Recommendation: Highly Recommended
Reviewer: Omilaju Miranda
The Hello, Goodbye Window by Norton Juster
This is my new favorite book. Centered around the magical front window of her grandparents’ home, this is the story of a pre-school child’s normal visit to her grandparent’s house. Norton Juster uses this first person narrative to give us such a dynamic representation of the protagonist’s emotional and practical experience visiting her grandparents. The interaction between the grandparents—Nanna and Poppy—is fun and disciplined, subtly touching on some of the safety and restriction issues that pre-schoolers are learning at this age. Her impressive imagination is on display when she speaks of ANYBODY being able to go by the Hello, Goodbye window including Tyrannosaurus Rex (he’s extinct so doesn’t come often, you know.) The grandparents are an interracial couple as are the protagonist’s parents who come pick her up at the end of the story. These are happy, culturally diverse people—Nanna (who is of African-Descent) is from England so the Queen comes by for tea; Poppy plays the Harmonica and the protagonist hopes the Poppy she marries can play the harmonica, too—who love the protagonist in a comprehensive expression of that love. I literally had a warm feeling in my chest as I was reading this book and constantly smiled at the protagonist’s happy movement through her day. With three generations of family represented through a child’s eyes, you and your kid are going to love this book.

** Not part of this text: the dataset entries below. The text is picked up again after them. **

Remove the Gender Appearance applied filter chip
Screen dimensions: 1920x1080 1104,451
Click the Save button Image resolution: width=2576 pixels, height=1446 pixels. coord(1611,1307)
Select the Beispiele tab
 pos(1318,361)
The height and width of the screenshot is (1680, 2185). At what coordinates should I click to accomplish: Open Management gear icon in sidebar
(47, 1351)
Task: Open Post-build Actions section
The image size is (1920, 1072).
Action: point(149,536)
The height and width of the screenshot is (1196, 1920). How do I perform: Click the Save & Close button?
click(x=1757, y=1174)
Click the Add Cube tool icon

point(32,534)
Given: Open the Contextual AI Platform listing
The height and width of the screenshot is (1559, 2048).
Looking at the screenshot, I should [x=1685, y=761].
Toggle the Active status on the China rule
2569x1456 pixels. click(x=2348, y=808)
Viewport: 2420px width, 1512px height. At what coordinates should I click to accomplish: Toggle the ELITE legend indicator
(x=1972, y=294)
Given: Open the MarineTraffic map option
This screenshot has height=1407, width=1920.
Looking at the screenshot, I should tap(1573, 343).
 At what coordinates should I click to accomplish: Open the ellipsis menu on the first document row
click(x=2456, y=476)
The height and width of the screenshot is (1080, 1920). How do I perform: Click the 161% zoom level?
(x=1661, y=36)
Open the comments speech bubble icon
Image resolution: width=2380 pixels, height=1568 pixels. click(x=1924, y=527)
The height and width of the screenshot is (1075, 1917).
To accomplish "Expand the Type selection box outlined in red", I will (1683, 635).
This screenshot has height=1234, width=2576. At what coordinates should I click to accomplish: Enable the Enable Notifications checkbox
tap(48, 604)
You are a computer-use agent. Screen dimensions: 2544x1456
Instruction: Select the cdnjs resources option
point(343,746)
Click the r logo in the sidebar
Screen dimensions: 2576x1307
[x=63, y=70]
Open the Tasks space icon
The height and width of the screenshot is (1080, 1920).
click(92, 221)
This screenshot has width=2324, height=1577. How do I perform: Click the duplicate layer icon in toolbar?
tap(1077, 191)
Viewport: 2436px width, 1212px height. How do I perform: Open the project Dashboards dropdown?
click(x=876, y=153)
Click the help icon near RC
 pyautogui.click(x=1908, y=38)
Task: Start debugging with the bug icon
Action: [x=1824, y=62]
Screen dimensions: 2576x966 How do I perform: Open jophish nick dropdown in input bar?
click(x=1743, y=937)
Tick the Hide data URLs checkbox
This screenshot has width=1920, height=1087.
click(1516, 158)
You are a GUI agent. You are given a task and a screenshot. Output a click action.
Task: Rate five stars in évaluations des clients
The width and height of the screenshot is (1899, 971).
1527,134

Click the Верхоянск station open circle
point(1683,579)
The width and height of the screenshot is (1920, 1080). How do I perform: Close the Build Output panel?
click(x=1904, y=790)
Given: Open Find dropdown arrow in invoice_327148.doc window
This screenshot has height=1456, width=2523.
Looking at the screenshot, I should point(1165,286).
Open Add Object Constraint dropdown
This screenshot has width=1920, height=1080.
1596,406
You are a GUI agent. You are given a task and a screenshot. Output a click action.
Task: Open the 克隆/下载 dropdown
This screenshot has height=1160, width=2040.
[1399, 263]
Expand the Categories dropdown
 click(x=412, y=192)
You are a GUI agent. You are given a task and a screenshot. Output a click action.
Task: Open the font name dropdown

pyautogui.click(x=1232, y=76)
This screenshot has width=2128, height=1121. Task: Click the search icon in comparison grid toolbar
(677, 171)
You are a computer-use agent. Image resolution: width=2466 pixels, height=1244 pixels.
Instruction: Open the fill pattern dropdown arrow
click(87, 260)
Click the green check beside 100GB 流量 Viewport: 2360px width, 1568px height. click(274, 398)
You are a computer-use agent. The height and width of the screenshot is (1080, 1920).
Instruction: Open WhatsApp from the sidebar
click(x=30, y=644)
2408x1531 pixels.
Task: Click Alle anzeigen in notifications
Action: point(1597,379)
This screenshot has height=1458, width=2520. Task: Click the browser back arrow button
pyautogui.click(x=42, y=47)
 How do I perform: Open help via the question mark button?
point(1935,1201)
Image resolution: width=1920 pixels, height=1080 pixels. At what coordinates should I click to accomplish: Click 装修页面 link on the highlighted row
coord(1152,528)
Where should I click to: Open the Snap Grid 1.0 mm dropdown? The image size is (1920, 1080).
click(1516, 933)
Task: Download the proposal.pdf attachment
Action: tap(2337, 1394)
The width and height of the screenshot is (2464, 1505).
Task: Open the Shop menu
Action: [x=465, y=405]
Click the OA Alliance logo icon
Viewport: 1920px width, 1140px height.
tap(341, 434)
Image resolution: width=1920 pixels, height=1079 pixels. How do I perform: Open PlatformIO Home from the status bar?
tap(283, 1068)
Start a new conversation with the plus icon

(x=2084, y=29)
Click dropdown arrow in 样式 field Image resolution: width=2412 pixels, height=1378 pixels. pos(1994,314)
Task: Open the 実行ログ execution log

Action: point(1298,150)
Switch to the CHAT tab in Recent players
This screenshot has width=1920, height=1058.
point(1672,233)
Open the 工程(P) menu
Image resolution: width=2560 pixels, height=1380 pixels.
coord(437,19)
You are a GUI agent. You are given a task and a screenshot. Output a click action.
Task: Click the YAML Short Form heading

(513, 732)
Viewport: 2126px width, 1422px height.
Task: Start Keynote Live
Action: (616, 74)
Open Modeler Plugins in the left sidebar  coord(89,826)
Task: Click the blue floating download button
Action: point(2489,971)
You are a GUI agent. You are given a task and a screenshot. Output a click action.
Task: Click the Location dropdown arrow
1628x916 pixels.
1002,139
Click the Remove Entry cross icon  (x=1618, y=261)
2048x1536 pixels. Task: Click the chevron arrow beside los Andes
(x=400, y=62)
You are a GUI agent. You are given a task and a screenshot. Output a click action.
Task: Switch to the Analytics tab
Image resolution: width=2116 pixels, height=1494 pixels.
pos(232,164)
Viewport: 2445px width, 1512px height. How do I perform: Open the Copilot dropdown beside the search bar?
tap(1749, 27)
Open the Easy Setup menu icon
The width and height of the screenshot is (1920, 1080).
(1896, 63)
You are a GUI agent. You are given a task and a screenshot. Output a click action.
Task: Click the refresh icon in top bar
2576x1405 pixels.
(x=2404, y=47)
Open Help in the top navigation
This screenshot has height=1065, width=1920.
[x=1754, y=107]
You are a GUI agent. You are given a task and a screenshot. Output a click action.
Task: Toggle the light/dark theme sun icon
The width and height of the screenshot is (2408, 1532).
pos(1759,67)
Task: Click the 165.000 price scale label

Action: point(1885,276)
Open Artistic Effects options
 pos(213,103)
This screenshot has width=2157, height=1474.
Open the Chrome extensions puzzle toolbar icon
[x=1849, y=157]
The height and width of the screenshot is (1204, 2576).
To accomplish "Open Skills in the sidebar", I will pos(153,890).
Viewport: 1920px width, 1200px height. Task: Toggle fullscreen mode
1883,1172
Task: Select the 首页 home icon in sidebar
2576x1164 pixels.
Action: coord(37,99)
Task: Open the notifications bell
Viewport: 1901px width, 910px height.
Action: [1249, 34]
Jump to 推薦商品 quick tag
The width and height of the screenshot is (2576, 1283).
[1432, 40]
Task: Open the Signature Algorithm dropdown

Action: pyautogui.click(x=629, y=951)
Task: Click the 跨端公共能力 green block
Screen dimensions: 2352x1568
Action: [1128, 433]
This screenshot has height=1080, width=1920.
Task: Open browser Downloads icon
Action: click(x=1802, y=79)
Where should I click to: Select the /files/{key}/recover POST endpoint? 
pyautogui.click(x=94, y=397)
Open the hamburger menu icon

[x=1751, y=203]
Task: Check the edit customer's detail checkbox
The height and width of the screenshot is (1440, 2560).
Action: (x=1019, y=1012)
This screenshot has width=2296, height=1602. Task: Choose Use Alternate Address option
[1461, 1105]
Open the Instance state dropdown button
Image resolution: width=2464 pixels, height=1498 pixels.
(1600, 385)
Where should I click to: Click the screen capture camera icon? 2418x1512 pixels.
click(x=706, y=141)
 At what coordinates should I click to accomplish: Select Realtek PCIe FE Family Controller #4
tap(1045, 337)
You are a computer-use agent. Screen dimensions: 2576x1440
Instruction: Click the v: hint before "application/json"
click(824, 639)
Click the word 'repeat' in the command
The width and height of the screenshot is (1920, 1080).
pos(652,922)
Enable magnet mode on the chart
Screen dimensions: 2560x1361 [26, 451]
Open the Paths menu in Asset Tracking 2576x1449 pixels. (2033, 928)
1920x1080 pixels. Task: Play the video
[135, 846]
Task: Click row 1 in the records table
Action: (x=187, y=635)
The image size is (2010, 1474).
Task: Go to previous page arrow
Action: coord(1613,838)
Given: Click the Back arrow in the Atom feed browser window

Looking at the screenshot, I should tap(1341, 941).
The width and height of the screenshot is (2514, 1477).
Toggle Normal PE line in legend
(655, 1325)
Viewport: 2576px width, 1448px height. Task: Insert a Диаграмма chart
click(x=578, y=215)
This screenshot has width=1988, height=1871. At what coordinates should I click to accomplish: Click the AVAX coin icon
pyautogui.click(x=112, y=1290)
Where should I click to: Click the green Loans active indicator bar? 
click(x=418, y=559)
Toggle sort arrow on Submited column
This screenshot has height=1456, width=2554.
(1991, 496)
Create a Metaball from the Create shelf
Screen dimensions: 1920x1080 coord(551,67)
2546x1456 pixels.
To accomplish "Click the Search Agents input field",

Recommendation: Highly Recommended; Ages 3+
Reviewer: Omilaju Miranda
Hope by Isabell Monk
Hope is on her summer visit to spend time with her aunt Poogee. They are having a great time until they run in to an old friend of her aunt’s who has been away for awhile. The woman asks “Is the child mixed?” as if Hope is a weird object instead of a person, which makes Hope feel sad. Aunt Poogee uplifts Hopes spirits by telling her about her ancestry on both sides of her family and that her parents came together in love. This is a straightforward narrative that addresses implied prejudice and recognizes a child’s emotional response to disapproval is felt even when not verbally expressed. Rich illustrations accentuate the emotional impact of the story.